Collected data
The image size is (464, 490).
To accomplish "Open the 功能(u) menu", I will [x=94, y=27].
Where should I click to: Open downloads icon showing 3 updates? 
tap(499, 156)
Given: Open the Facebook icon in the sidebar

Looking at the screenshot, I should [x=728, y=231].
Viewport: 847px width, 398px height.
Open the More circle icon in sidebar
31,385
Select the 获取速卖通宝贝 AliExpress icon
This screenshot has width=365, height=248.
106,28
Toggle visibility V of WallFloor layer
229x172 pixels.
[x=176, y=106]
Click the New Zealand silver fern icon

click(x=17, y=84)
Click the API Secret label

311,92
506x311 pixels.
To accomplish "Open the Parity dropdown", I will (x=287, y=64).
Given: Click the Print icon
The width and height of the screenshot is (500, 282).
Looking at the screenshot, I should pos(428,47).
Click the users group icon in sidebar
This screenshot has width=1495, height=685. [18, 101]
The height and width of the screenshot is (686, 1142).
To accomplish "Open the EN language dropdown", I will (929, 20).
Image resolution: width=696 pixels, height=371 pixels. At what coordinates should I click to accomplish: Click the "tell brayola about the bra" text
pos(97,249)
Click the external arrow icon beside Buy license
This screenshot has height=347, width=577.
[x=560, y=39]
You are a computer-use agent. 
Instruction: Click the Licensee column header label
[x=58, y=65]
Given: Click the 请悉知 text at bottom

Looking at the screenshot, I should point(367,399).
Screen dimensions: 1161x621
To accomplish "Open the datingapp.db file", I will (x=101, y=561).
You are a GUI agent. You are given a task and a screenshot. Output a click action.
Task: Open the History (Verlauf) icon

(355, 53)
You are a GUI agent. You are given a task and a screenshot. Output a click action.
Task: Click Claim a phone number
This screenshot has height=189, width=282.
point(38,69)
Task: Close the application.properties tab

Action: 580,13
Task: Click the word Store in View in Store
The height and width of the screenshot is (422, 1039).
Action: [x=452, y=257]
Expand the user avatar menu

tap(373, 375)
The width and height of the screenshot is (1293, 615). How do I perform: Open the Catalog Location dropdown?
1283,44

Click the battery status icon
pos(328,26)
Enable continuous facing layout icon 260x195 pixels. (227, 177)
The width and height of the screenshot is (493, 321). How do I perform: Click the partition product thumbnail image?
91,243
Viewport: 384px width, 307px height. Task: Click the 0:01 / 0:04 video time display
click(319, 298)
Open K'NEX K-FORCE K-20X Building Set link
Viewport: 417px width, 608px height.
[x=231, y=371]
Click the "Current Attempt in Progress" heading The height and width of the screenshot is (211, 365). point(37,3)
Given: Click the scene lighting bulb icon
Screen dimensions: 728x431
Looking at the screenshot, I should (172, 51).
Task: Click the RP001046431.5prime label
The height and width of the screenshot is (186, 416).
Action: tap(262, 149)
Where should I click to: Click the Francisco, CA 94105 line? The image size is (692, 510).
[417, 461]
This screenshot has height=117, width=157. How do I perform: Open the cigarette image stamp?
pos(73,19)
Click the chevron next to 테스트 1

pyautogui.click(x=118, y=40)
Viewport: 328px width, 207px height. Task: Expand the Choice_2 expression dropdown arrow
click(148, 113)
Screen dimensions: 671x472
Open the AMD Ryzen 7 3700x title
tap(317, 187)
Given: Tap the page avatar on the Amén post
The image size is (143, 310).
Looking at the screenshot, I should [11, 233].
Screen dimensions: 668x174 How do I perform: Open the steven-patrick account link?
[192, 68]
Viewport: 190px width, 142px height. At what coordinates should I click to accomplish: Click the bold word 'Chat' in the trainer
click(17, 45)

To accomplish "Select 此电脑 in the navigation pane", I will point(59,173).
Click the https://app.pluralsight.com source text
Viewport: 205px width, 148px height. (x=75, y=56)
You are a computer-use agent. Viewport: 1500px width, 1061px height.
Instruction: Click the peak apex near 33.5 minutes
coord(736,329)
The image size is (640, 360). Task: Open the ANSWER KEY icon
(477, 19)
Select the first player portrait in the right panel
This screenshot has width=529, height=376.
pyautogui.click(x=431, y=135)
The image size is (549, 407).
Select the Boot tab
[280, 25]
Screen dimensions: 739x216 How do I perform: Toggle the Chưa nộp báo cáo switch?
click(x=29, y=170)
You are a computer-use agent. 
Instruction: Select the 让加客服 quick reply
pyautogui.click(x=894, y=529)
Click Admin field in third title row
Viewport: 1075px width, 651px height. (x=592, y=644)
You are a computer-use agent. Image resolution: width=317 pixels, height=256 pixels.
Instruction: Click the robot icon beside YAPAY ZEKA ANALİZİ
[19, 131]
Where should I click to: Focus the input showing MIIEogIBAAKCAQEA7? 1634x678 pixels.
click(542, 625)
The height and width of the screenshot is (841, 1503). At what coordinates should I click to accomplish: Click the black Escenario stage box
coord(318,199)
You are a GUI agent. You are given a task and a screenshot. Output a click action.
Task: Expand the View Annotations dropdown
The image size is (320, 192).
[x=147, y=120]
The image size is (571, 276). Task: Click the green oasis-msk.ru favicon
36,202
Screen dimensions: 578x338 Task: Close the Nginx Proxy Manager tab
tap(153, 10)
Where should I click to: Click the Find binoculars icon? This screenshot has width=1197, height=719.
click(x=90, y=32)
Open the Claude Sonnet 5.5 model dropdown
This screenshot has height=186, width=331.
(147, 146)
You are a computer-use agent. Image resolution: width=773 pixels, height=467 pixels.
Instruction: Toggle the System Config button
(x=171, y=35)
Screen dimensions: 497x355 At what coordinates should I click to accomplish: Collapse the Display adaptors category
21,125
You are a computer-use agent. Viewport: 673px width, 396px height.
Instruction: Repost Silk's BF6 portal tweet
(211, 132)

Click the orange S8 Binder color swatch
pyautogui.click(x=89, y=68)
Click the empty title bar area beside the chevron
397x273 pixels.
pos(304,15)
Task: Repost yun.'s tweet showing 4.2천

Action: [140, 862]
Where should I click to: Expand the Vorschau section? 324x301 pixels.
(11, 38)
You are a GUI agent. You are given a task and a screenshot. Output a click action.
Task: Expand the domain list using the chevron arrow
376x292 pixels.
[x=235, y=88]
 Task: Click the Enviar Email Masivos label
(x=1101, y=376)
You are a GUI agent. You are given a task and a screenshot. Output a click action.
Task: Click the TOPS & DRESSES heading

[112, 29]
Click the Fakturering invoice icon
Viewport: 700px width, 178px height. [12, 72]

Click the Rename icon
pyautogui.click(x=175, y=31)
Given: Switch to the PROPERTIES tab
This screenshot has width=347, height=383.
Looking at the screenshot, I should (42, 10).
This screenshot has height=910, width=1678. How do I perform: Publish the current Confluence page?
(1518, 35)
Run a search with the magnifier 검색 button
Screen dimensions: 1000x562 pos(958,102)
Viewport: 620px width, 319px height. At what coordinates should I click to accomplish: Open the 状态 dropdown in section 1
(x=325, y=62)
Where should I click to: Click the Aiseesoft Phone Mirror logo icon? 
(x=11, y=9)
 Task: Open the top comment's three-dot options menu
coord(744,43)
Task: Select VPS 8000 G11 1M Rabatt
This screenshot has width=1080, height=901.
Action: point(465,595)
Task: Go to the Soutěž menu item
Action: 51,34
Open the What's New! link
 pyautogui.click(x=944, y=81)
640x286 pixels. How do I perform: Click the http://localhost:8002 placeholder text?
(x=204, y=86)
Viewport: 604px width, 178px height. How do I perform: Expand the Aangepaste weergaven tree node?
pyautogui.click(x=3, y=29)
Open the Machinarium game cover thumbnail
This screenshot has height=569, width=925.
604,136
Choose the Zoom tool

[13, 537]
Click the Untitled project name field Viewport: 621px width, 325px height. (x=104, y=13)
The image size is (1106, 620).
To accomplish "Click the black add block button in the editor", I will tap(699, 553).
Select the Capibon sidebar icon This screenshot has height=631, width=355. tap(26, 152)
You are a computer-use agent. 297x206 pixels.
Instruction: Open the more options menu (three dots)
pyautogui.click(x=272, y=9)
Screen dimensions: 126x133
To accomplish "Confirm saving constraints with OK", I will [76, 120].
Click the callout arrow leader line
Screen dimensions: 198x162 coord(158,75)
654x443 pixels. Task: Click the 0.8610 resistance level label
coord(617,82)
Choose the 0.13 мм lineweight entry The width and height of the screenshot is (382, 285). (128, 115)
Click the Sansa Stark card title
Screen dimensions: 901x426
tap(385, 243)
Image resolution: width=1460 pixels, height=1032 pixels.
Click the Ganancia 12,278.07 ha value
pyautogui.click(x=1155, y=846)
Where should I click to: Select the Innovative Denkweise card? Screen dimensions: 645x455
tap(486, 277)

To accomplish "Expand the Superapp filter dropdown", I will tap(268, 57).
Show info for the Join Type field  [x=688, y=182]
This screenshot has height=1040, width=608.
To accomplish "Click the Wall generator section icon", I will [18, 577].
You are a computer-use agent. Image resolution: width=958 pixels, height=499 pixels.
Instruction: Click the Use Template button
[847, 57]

Your objective:
Apply a filter for "will" to the entries and show each line that passes.

Result of the exercise:
To accomplish "Open the 功能(u) menu", I will [x=94, y=27].
To accomplish "Open the Parity dropdown", I will (x=287, y=64).
To accomplish "Open the EN language dropdown", I will (929, 20).
To accomplish "Open the datingapp.db file", I will (x=101, y=561).
To accomplish "Select 此电脑 in the navigation pane", I will point(59,173).
To accomplish "Click the black add block button in the editor", I will tap(699, 553).
To accomplish "Confirm saving constraints with OK", I will [76, 120].
To accomplish "Expand the Superapp filter dropdown", I will tap(268, 57).
To accomplish "Click the Wall generator section icon", I will [18, 577].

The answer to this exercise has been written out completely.